→ **TEXT TO READ**
════════════════════
[CDRIVER-2624] Topology scanner renegotiates TLS on each heartbeat Created: 23/Apr/18  Updated: 28/Oct/23  Resolved: 24/Apr/18

Status: Closed
Project: C Driver
Component/s: tls
Affects Version/s: 1.8.0
Fix Version/s: 1.10.0

Type: Bug Priority: Major - P3
Reporter: A. Jesse Jiryu Davis Assignee: A. Jesse Jiryu Davis
Resolution: Fixed Votes: 0
Labels: None
Remaining Estimate: Not Specified
Time Spent: Not Specified
Original Estimate: Not Specified

Issue Links:
Depends
is depended on by PHPC-1169 TLS renegotiation errors during heart... Closed
Related
related to CDRIVER-2934 Disable TLS renegotiation when possible Closed

 Description   

Every heartbeatFrequencyMS, the driver calls "isMaster" on all established monitoring connections. At least with Windows SChannel, and perhaps with OpenSSL and Apple's Secure Transport as well, the driver begins a new TLS handshake even though the connection is already handshaken. When the server is built with Secure Transport or SChannel (which landed circa 3.7.4), it rejects this renegotiation and closes the connection.
════════════════════
→ **DATA SHOWN**
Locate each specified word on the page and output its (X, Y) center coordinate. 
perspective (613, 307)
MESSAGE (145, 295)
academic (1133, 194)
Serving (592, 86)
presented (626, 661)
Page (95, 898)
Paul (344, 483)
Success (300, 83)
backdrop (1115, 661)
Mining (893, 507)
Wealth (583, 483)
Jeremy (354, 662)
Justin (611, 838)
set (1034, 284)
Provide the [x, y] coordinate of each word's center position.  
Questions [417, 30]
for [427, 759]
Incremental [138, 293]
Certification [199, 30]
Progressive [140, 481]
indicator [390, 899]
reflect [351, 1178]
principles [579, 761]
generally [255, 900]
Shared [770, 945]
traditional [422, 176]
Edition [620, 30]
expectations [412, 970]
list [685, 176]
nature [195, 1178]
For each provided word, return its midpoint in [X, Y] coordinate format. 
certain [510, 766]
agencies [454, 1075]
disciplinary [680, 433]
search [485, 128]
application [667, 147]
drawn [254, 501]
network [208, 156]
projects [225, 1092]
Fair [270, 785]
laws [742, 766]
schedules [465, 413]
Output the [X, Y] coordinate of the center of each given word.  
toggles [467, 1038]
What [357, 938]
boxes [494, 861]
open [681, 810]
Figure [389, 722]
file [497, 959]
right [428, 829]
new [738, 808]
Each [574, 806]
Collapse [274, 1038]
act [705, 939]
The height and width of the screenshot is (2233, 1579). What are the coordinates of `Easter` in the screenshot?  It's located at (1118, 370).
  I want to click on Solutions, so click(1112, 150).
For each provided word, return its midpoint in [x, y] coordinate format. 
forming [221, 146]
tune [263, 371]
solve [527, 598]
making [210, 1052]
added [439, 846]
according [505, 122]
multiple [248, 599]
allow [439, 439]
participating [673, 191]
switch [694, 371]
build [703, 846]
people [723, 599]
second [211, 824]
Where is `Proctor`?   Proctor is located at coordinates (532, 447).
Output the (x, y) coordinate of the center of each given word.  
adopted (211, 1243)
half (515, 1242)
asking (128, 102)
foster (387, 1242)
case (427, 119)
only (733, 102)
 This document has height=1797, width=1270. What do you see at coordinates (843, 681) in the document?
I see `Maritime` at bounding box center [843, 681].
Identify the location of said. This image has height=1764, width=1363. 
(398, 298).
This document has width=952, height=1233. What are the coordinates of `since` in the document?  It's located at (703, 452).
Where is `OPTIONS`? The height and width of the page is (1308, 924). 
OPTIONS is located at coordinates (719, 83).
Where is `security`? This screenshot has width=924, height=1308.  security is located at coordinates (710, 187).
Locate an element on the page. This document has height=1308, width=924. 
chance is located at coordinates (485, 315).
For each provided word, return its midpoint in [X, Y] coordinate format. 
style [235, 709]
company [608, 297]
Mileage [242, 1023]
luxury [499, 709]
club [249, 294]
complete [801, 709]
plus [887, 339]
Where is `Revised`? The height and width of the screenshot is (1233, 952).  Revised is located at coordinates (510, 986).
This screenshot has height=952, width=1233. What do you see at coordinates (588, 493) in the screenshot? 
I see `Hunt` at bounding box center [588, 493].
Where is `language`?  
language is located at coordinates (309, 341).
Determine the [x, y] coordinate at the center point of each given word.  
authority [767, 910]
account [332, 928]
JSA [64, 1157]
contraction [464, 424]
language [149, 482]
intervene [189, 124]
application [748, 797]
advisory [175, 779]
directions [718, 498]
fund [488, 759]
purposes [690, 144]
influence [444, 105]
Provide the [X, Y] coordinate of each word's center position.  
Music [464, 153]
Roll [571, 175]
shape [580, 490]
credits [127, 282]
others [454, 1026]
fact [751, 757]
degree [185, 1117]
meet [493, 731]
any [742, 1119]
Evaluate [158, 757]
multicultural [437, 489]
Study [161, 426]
════════════════════
→ **WORK TO DO**
Does each statement agree with the bug report? Answer yes or no for each, and quote the words of the bug report that decide it.
(a) The driver calls "isMaster" on all established monitoring connections every heartbeatFrequencyMS.
(b) The fix for this issue shipped in version 1.8.0.
(c) A server built with SChannel accepts the renegotiation and keeps the connection open.
Answer from the bug report alone, not from the rows.

→ **TASK SOLUTION**
(a) Yes: "Every heartbeatFrequencyMS, the driver calls "isMaster" on all established monitoring connections."
(b) No: "Fix Version/s: 1.10.0"
(c) No: "it rejects this renegotiation and closes the connection."